Chair of the United Democratic Party
- Preceded by: Shyne
- Succeeded by: Tracy Panton

Deputy Prime Minister of Belize
- In office 11 February 2020 – 11 November 2020
- Preceded by: Patrick Faber
- Succeeded by: Cordel Hyde

Personal details
- Born: Hugo Amilcar Patt
- Party: United Democratic

= Hugo Patt =

Belizean politician

Hugo Amilcar Patt is a Belizean politician who has been a member of the House of Representatives from Corozal North as a member of the United Democratic Party (UDP) since 2013. During his tenure in the House of Representatives he was Deputy Prime Minister after the resignation of Patrick Faber and interim chair of the UDP after the resignation of Shyne.

Data segment:

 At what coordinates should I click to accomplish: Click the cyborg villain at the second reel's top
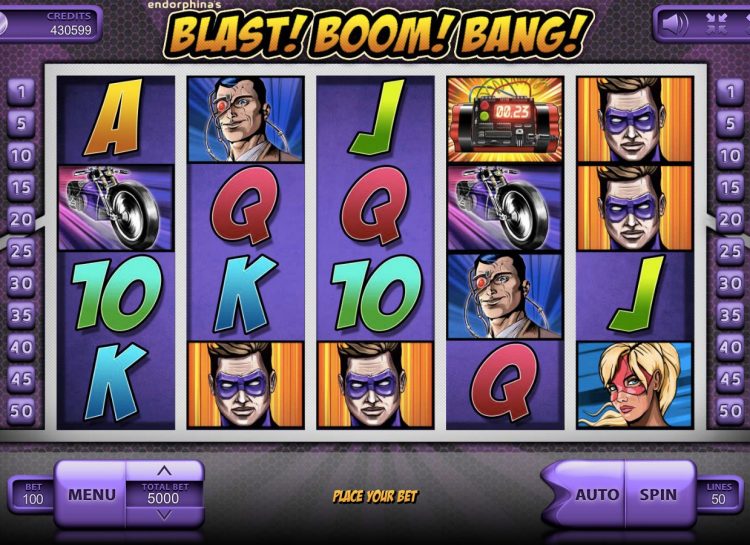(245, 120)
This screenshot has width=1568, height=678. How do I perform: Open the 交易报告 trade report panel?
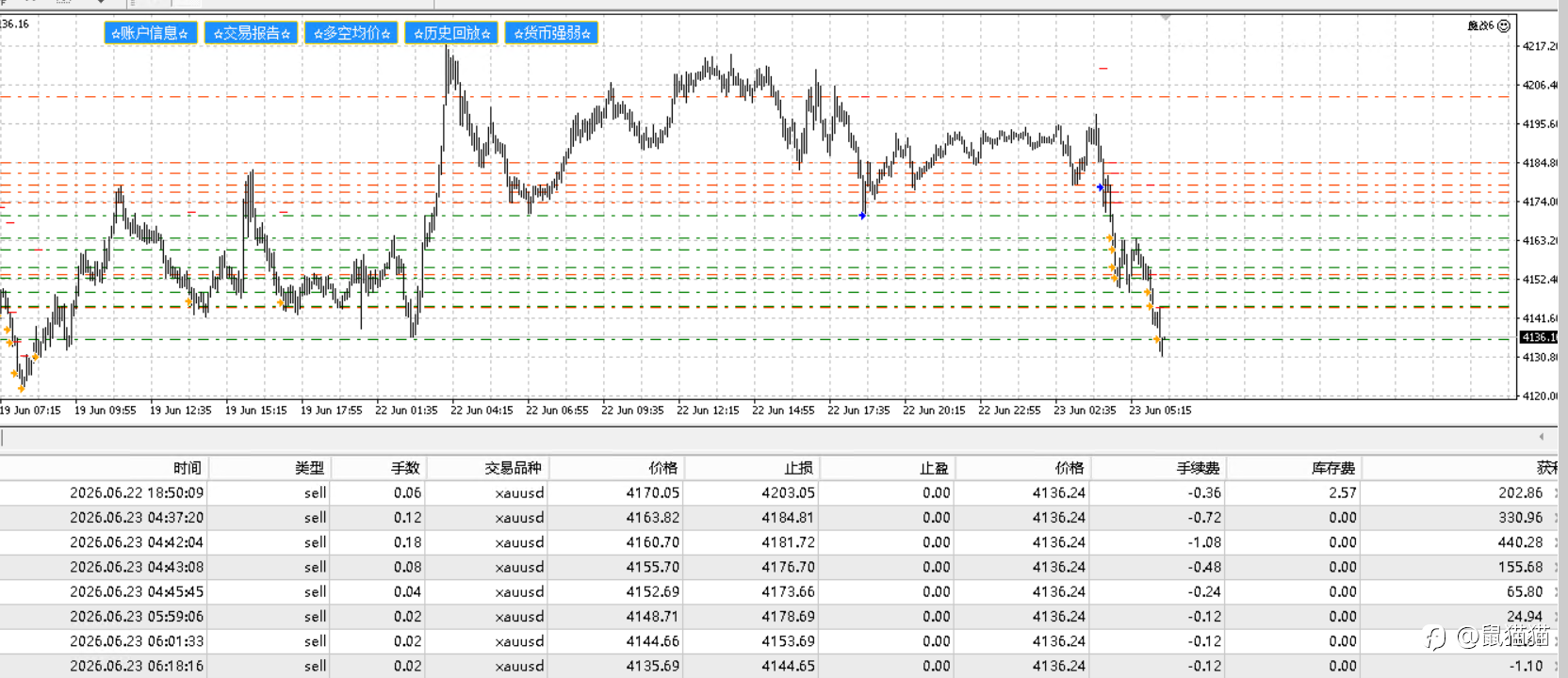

Study questions:
1/ From the Hugo Patt profile, reproduce the text between "Hugo Amilcar Patt is" and "resignation of Shyne.", inclusive.
2/ List every person other than Hugo Patt who is named in the Hugo Patt profile.
3/ Answer these from the Hugo Patt profile:
(a) Which constituency does Patt represent in the House of Representatives?
(b) On what date did his time as Deputy Prime Minister of Belize end?
(c) Who succeeded him as Chair of the United Democratic Party?

Responses in order:
1/
Hugo Amilcar Patt is a Belizean politician who has been a member of the House of Representatives from Corozal North as a member of the United Democratic Party (UDP) since 2013. During his tenure in the House of Representatives he was Deputy Prime Minister after the resignation of Patrick Faber and interim chair of the UDP after the resignation of Shyne.

2/
Shyne
Tracy Panton
Patrick Faber
Cordel Hyde

3/
(a) Corozal North
(b) 11 November 2020
(c) Tracy Panton